**Text segment**
______________________________

Don’t discuss medical history at dinner

08/06/2013 1:20 PM

08/06/2013 1:21 PM

DEAR MISS MANNERS: After years of ill health, I have recently resumed dating. I am 39 and have frequently been told I appear a good deal younger than I am. However, due to my health issues, I have had a partial hysterectomy.

Of course, I know better than to address medical concerns (past or present) at dinner with a gentleman who simply wants a nice evening out. I simply want a nice evening out, too.

But I know that eventually, he might find it useful to learn this aspect of my medical history. I would very much appreciate your advice about how and when to broach this subject.


Not to bring up your hysterectomy during dinner is an excellent idea, Miss Manners agrees. Any dinner.

It is never a good idea to put your medical history into general circulation, but this is especially true in regard to a gentleman whose intentions toward you are unknown. As, presumably, are yours toward him.

The matter will become relevant if the two of you begin to discuss having a future together. The notion that people are entitled to intimate information in order to consider whether to pursue the acquaintance is both vulgar and dangerous.

Ordering the bacon to be sure it’s cripsy

DEAR MISS MANNERS: I usually eat bacon only at restaurants, and I like only crispy bacon. Which is a better way to request crispy bacon?

A simple, “I would like my bacon crispy, please,” and then hope it arrives that way? Or is it better to alert the waiter/waitress that I will send back limp bacon by saying, “I would like my bacon crispy, please. If it isn’t, I'll have to return it for crispy bacon.”

My daughter prefers the first statement. I think it is nicer to give the waiter a heads-up that I will return it than wait until limp bacon appears and then seem like a hard-to-please customer and request a new order.

This is obviously a minor problem, even in the world of good manners, but could you please tell me the best way to order crispy bacon?

______________________________

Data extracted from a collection
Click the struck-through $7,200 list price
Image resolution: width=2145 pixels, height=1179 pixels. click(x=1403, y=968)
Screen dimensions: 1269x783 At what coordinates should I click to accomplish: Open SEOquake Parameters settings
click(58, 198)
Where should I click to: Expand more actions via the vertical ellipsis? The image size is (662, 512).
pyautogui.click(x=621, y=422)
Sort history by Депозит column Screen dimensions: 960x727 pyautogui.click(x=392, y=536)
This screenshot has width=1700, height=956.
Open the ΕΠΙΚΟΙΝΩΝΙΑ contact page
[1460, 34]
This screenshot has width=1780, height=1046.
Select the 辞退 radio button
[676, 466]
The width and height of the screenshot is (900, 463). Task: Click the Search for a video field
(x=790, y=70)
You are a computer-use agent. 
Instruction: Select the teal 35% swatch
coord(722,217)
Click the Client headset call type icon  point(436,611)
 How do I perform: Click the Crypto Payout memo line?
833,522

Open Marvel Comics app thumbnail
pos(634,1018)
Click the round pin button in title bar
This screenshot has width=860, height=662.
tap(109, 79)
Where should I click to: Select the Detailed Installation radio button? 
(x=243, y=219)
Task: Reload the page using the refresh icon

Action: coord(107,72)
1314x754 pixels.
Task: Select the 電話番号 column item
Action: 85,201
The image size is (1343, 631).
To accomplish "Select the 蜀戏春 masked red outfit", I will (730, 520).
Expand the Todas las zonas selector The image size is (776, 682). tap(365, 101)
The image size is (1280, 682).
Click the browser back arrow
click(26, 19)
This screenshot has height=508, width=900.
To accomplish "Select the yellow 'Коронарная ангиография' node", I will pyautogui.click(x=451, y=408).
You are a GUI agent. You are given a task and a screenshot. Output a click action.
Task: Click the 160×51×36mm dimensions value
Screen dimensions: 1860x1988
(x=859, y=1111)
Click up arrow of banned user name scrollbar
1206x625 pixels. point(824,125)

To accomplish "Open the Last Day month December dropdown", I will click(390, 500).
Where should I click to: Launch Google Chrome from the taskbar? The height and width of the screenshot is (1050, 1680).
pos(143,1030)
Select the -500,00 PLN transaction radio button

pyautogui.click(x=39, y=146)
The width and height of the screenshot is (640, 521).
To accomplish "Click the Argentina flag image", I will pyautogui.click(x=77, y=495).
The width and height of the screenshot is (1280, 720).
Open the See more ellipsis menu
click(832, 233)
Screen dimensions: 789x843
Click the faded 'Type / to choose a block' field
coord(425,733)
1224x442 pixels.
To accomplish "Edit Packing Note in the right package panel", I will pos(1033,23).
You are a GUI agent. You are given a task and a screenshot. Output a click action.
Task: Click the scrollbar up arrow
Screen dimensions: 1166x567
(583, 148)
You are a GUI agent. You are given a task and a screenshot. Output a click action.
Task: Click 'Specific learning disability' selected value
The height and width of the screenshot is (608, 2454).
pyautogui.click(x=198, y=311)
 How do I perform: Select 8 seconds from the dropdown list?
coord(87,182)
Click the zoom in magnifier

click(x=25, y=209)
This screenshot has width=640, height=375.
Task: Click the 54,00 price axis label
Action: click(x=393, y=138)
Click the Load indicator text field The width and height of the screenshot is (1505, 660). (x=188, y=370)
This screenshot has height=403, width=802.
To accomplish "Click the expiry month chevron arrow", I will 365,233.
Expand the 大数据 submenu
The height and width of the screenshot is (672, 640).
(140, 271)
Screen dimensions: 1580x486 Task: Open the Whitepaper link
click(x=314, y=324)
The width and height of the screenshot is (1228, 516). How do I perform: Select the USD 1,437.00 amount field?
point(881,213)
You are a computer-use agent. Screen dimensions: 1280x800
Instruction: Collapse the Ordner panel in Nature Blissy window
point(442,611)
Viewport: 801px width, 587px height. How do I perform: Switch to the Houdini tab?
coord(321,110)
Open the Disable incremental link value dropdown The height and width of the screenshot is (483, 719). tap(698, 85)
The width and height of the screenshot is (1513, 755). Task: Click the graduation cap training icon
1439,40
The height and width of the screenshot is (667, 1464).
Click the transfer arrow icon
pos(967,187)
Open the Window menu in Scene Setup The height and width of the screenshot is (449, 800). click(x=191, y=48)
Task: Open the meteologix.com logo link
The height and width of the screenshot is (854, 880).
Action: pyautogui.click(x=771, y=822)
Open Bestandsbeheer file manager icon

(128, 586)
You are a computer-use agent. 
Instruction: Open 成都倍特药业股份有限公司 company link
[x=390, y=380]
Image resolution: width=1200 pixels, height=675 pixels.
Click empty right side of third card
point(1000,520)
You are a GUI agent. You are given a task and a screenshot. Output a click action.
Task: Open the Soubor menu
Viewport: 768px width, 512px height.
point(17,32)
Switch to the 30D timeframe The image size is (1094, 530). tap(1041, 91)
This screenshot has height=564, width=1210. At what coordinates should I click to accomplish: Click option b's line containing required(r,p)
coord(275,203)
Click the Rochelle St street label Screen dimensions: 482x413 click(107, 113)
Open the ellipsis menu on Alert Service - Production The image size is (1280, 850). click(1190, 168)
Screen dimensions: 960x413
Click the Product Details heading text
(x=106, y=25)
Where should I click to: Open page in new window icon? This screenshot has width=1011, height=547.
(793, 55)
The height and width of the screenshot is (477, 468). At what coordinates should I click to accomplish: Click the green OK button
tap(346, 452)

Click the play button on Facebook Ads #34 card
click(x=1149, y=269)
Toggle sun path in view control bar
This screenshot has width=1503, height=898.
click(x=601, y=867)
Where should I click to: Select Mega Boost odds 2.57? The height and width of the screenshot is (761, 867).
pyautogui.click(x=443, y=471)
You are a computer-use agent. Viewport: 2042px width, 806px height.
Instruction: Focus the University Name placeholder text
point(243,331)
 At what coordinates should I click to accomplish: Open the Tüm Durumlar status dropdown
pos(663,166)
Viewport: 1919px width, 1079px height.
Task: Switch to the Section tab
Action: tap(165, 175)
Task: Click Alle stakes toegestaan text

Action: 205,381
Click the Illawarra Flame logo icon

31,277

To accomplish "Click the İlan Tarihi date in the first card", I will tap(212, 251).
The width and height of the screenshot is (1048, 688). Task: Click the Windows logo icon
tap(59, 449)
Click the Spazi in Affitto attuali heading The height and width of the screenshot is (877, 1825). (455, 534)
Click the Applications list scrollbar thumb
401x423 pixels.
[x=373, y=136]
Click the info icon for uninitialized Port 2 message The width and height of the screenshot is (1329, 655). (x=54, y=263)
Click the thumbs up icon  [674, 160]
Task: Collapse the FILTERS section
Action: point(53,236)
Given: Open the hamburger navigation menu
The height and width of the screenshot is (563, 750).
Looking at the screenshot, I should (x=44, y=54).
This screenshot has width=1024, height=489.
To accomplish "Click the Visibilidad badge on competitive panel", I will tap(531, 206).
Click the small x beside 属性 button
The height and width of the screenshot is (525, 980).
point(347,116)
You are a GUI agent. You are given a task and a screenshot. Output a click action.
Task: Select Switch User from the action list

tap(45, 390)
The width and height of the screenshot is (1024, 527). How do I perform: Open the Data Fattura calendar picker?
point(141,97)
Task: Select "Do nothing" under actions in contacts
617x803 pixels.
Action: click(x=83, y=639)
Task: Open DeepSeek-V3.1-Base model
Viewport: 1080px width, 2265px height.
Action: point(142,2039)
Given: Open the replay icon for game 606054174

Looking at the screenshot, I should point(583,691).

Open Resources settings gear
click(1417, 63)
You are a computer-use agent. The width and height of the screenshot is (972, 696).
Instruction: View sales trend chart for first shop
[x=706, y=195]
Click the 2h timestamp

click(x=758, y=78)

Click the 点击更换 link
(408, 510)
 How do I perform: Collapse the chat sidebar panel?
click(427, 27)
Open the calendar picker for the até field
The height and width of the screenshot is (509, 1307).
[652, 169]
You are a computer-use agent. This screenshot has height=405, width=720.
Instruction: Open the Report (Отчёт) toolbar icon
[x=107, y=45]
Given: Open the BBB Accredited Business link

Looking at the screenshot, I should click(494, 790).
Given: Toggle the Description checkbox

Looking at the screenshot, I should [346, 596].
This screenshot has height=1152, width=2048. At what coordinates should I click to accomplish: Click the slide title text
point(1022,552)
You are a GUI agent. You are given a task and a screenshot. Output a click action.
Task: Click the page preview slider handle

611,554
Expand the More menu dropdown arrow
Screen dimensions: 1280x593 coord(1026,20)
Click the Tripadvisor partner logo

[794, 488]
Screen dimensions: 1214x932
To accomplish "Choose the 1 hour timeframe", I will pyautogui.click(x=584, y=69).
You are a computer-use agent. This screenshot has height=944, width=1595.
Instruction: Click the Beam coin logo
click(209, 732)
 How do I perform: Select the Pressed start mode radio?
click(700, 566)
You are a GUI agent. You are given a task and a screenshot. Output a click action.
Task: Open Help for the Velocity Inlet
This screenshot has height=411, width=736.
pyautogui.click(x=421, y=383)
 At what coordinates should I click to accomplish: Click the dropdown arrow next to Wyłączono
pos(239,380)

______________________________

**Actions to take**
A - According to the etiquette column, when will the writer's hysterectomy become relevant to a gentleman she is dating?
B - Transcribe the part of the etiquette column that begins at the words "My daughter prefers" and stops after the words "a new order.".

**Solved tasks**
A - It will become relevant if the two of them begin to discuss having a future together.

B -
My daughter prefers the first statement. I think it is nicer to give the waiter a heads-up that I will return it than wait until limp bacon appears and then seem like a hard-to-please customer and request a new order.